From Predictive to Prescriptive Analytics and Beyond
Date: Feb 15, 2017 (Wednesday) 7:00 - 9:00 pm (Registration starts at 6:30pm)
Venue: ITRI Int’l, 2870 Zanker Rd., Suite #140, San Jose, CA
No one has the ability to capture and analyze data from the future. However, there is a way to predict the future using data from the past. It’s called predictive analytics, and organizations do it every day.
Predictive analytics is the practice of extracting information from existing data sets in order to determine patterns and predict future outcomes and trends.
Applied to business, predictive models are used to analyze current data and historical facts in order to better understand customers, products and partners and to identify potential risks and opportunities for a company. It uses a number of techniques, including data mining, statistical modeling and machine learning to help analysts make future business forecasts.
Though predictive analytics has been around for decades, it is a technology whose time has come. More and more organizations are turning to predictive analytics to increase their bottom line and competitive advantage. Why now?
- Growing volumes and types of data, and more interest in using data to produce valuable insights
- Faster, cheaper computers
- Easier-to-use software
- Tougher economic conditions and a need for competitive differentiation
In this seminar, Dr. Kao will present these current topics of interest, data mining, and the evolution of business analytics from descriptive, to predictive, to prescriptive methods, and their many applications. Future cognitive analytics trends will also be briefly covered.
Dr. William Kao received his BSEE, MSEE and PhD from the University of Illinois Urbana-Champaign. He worked in the Semiconductor and Electronic Design Automation industries for more than 30 years holding several senior and executive engineering management positions at Texas Instruments, Xerox Corporation, Cadence Design Systems.
Dr. Kao has authored more than 40 technical papers at IEEE Journals and Conferences, and holds eight software and IC design patents. He was an Adjunct Professor at UCLA Electrical Engineering Department where he taught courses in computer aided IC design.
Dr. Kao is a Senior Member of IEEE, and was one of the founding members of IEEE-Circuits and Systems - Silicon Valley Chapter, where he was Chapter Chair in 2005 and 2006.

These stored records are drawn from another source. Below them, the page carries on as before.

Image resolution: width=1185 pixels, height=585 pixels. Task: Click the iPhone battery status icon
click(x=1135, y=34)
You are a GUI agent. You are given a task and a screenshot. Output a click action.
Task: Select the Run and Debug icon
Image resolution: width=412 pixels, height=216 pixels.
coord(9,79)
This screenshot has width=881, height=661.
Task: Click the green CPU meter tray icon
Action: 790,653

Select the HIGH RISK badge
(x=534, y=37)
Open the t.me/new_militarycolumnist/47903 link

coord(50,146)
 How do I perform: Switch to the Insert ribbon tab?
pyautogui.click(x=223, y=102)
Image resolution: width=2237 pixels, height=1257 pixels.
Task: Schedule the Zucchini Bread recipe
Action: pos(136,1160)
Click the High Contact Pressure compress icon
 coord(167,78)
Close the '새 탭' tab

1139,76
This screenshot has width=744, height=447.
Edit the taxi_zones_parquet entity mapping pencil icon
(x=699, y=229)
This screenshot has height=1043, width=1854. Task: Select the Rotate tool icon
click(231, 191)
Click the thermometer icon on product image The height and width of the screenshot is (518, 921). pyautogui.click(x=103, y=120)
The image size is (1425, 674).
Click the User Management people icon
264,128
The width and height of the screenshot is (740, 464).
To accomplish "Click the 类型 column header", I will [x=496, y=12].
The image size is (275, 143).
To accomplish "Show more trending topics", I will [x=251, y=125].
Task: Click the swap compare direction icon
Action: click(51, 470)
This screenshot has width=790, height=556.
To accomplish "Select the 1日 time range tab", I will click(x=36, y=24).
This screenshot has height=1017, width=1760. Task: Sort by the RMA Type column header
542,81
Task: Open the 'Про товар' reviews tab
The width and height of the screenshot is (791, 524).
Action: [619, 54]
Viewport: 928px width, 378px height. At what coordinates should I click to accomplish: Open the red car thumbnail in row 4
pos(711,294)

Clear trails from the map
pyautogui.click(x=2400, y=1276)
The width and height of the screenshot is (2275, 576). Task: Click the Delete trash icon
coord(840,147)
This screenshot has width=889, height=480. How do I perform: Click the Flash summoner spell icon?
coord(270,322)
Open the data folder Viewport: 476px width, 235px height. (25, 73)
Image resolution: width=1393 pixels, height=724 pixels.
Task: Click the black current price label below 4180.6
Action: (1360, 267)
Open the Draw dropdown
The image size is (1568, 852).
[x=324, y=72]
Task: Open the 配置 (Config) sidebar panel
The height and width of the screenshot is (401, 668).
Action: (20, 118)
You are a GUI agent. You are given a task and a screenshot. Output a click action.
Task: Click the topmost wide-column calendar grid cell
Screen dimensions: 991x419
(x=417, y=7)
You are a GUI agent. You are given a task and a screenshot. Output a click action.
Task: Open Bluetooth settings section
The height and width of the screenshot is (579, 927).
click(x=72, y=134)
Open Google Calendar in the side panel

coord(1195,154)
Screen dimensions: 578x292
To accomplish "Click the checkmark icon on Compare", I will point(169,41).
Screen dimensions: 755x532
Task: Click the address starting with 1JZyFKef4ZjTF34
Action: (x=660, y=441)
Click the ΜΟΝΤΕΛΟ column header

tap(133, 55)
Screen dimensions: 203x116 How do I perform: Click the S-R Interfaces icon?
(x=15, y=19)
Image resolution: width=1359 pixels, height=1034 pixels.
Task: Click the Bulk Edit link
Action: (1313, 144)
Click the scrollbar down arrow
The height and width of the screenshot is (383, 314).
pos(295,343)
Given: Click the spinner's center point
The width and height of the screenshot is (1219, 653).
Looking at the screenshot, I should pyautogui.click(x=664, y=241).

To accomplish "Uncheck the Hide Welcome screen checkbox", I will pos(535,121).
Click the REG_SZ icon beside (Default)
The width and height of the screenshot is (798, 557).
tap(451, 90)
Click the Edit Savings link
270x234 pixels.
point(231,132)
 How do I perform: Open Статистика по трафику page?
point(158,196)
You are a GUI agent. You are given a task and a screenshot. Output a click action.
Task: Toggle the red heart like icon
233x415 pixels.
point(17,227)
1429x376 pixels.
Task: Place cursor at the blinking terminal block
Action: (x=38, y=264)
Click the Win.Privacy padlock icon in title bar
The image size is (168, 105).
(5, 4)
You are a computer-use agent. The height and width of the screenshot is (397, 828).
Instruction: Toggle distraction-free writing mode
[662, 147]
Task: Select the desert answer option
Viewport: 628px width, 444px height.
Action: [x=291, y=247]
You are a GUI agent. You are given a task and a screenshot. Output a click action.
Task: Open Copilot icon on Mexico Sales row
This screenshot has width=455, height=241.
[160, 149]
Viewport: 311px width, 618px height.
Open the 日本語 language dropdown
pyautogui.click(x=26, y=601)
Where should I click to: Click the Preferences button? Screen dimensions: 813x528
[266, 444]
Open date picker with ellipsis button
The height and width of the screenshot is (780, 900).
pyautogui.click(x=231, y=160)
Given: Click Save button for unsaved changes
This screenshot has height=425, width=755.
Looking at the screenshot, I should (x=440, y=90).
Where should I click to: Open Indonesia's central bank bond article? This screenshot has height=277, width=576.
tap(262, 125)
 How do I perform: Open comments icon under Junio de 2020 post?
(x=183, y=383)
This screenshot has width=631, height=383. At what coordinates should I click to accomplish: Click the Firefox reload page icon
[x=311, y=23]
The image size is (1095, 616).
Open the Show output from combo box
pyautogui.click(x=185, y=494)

Dr. Kao currently teaches Renewable Energy, Clean Technology and Business Sustainability courses at the University of California Santa Cruz, Silicon Valley Extension. Dr. Kao current interests include the subjects of Energy, Environment and Education. He teaches and is a frequent lecturer on various Emerging Technologies. In the past five years he
has given over 50 talks and seminars on Clean Technology, Renewable Energy, Business Sustainability, Big Data, IoT, Smart Cities, Sensor Networks, Innovation, AR/VR, Robotics, AI and 3D Printing.